Work to be completed ::
An exact transcription of the entries is required, with none of the pictures carried over.

The records ::
---

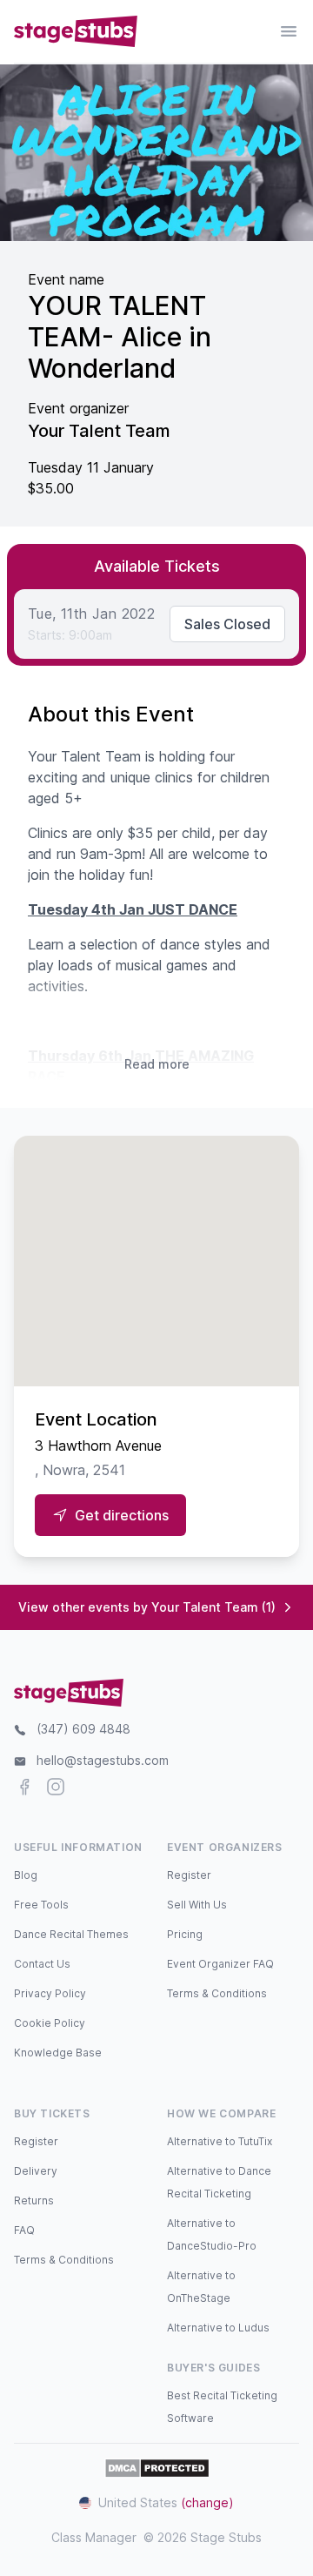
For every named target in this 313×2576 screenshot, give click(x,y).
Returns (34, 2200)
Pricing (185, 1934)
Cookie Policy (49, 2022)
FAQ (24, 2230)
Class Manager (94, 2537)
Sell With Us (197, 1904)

---

Result for this task ::
For every named target in this 313×2576 screenshot, give click(x,y).
Returns (34, 2200)
Pricing (185, 1934)
Cookie Policy (49, 2022)
FAQ (24, 2230)
Class Manager (94, 2537)
Sell With Us (197, 1904)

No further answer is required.